## [PROMPT]
Where the string "agent" occurs in a line of the entries below, copy that line.

## [SUPPLIED RECORDS]
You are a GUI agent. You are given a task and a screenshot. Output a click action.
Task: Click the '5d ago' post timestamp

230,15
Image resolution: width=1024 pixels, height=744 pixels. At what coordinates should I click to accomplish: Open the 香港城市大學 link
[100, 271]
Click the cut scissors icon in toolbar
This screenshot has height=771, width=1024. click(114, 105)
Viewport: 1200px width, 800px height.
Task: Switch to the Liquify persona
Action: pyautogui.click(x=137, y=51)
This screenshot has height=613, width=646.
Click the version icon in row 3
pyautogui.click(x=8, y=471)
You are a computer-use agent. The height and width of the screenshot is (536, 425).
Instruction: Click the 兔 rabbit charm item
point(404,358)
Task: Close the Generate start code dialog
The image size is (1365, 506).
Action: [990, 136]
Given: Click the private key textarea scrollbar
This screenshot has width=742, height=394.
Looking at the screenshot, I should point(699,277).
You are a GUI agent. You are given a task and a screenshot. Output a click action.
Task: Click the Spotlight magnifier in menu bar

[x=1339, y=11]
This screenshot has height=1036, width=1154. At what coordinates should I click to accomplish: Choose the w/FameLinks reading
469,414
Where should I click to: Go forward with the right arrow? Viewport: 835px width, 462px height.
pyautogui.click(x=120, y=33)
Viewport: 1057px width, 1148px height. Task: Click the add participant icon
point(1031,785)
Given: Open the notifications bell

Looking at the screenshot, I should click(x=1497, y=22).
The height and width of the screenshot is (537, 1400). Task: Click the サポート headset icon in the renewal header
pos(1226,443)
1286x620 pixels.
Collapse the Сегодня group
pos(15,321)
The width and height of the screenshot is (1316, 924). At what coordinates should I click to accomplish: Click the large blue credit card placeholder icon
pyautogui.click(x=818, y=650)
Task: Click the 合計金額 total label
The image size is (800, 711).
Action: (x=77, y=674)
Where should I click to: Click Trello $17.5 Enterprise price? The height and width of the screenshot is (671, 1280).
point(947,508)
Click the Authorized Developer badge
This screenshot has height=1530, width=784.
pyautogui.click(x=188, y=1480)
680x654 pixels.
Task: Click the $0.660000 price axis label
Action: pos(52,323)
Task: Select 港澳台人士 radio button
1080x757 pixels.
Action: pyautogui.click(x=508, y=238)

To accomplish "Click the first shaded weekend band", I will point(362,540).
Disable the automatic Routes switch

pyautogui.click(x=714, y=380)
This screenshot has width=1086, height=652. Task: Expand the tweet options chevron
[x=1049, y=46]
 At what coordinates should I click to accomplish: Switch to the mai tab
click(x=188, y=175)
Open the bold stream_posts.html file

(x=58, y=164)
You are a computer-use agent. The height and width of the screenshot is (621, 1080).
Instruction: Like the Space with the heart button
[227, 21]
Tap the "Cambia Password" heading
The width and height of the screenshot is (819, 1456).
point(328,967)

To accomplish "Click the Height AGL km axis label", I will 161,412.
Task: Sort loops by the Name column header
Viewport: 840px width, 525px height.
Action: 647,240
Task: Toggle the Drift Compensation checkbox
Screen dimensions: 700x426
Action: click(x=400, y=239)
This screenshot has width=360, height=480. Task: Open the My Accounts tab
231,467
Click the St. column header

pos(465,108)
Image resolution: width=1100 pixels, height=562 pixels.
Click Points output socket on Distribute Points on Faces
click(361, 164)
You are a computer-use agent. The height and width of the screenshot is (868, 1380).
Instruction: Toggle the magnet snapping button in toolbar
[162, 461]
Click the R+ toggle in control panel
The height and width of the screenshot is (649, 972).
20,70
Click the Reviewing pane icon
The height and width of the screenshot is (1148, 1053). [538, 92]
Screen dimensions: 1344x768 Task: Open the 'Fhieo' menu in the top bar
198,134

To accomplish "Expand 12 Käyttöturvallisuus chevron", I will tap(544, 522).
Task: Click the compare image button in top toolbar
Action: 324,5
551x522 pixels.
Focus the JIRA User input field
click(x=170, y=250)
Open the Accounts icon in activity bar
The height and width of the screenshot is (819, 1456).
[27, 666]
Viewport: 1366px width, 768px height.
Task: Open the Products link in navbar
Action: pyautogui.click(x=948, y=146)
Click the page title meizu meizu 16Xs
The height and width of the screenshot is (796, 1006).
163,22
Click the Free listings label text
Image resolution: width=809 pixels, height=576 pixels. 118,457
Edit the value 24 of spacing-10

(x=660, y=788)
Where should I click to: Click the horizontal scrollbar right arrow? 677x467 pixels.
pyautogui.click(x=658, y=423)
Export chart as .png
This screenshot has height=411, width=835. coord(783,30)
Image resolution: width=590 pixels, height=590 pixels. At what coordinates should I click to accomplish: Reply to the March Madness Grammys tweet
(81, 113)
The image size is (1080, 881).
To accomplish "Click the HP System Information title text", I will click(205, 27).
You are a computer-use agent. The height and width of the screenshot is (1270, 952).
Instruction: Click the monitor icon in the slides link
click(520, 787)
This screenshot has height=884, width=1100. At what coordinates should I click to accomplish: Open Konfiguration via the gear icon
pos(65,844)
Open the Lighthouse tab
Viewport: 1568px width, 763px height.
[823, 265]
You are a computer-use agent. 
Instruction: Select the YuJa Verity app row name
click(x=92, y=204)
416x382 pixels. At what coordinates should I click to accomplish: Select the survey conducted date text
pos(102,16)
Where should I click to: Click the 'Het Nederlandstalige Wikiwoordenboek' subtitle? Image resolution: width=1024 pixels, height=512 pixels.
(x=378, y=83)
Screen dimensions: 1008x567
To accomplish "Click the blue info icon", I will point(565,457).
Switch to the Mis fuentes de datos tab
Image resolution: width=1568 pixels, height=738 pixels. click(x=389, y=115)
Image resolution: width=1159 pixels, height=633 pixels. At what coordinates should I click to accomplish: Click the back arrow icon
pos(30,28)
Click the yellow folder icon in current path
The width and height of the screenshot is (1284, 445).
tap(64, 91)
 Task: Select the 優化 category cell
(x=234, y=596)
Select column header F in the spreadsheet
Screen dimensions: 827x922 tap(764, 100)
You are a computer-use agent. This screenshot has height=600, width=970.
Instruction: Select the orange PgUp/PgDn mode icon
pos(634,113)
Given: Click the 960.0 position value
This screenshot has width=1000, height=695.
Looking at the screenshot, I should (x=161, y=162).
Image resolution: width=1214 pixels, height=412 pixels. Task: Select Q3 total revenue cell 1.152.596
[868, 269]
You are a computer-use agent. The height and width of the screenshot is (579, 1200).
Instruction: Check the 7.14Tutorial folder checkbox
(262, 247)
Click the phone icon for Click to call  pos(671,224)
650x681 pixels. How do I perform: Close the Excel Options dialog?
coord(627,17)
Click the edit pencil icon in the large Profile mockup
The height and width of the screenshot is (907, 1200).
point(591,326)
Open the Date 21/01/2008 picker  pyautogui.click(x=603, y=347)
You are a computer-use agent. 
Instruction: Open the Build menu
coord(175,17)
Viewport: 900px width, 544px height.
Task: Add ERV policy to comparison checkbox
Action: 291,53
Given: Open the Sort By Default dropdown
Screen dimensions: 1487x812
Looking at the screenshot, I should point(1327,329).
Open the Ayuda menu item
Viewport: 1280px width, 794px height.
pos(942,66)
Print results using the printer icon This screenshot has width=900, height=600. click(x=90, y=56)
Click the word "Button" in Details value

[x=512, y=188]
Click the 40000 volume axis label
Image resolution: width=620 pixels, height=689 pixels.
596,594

## [TASK RESULT]
You are a GUI agent. You are given a task and a screenshot. Output a click action.
You are a computer-use agent. The height and width of the screenshot is (536, 425).
You are a GUI agent. You are given a task and a screenshot. Output a click action.
You are a computer-use agent. The height and width of the screenshot is (621, 1080).
You are a computer-use agent. The height and width of the screenshot is (868, 1380).
You are a computer-use agent. The height and width of the screenshot is (1270, 952).
You are a computer-use agent. 
You are a computer-use agent. This screenshot has height=600, width=970.
You are a computer-use agent. The height and width of the screenshot is (579, 1200).
You are a computer-use agent. 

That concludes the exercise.